The Seymour Child that was clearly on the prowl for parental misdemeanours was vigilant – but saw nothing . There was nothing to see. Nothing doing. That is our story and we are sticking to it. But can I just ask: what sort of child with fears that parents actually have some sort of physical relationship would go looking for evidence? What would be the benefit of catching one’s folks in flagrante? Surely, of all the things that child is worried about, then seeing such horror would be at the top of a list? Why risk it? Why snoop?

The most worrying notion to come out of this episode of the Seymours’ sitcom life is that the thing that alerted said child was not the sound of headboards or (God-forbid!) moaning, but talking. Big Seymour and I were actually laughing and communicating in bed at night, instead of ignoring each other. And thus, we were in trouble.

I have spent the day feeling a whole variety of emotions on this Mothers’ Day. I feel annoyed that I have no privacy: proud that Big Seymour and I can still “laugh in bed”, in spite of the challenges life throws at us all.

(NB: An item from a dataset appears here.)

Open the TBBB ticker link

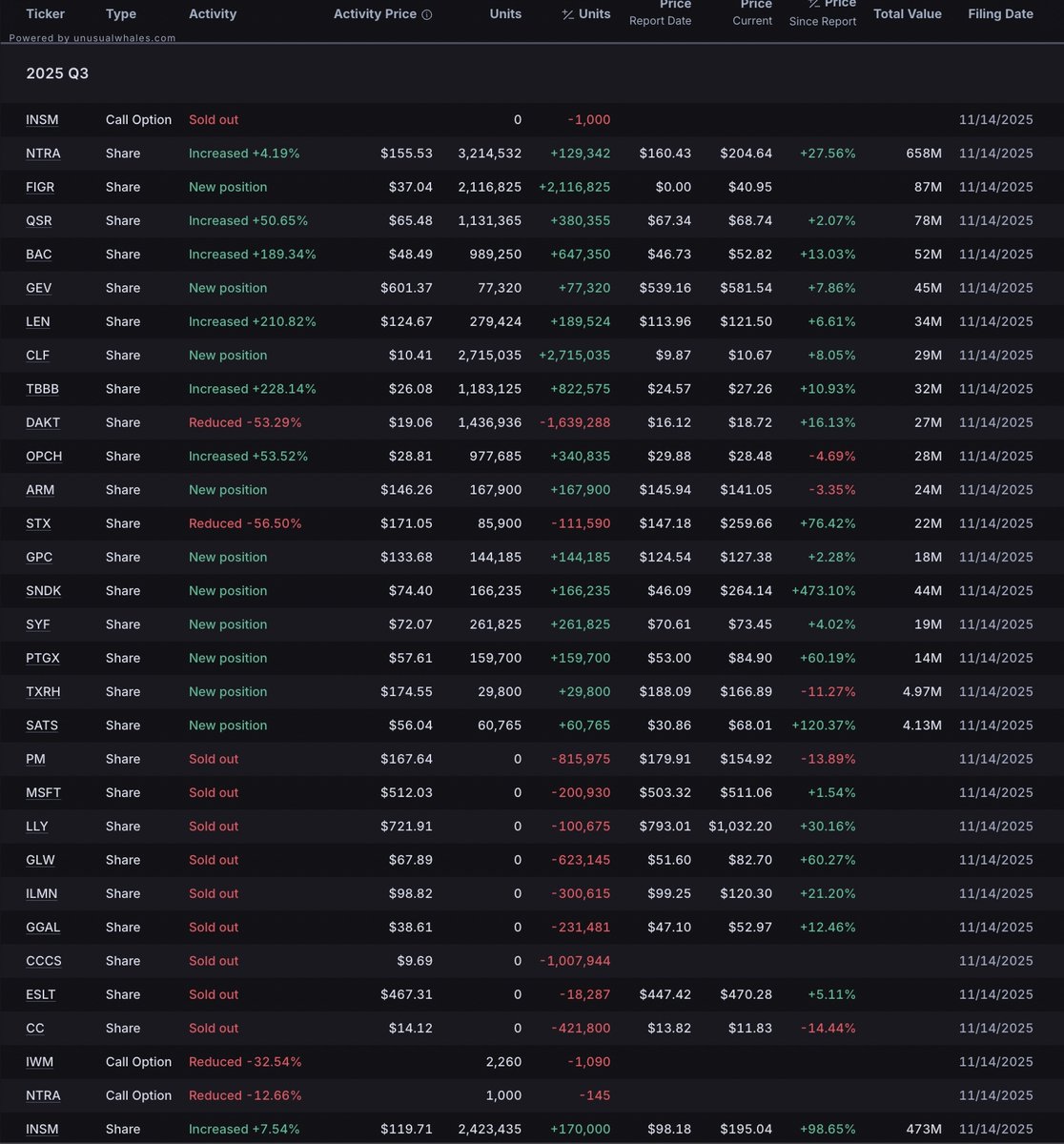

I feel humiliated and chastened by a midnight telling-off, and I feel confused: what is the right way to behave in your forties?

If I think back to how awkward I was as a kid, then I recall that any kind of sex terrified me. (Have I told you I thought I was pregnant for two years (!) after a randy springer humped my leg?) What my disgruntled child doesn’t realise, therefore, is that it’s a miracle she’s here at all. Mothers’ Day? I know there are all kinds of mothers out there, but most of them have to be initiated into the sisterhood by some kind of bonking. And whilst I tell them the Little Seymours that they all came from The Baby Shop, they may have now sussed the unpalatable truth.

This post was hard to share, but it sums life up at the moment: essentially, I am always upsetting someone! But life is rich and life is interesting and we wouldn’t have it any other way.

I am grateful!

Happy Mothers’ Day, all you bonkers!

 

Just a little crab picture by Mini Seymour. For no reason. 

 

 

*last week’s source of stress? Plotting to buy a house with Japanese Knotweed. As you do.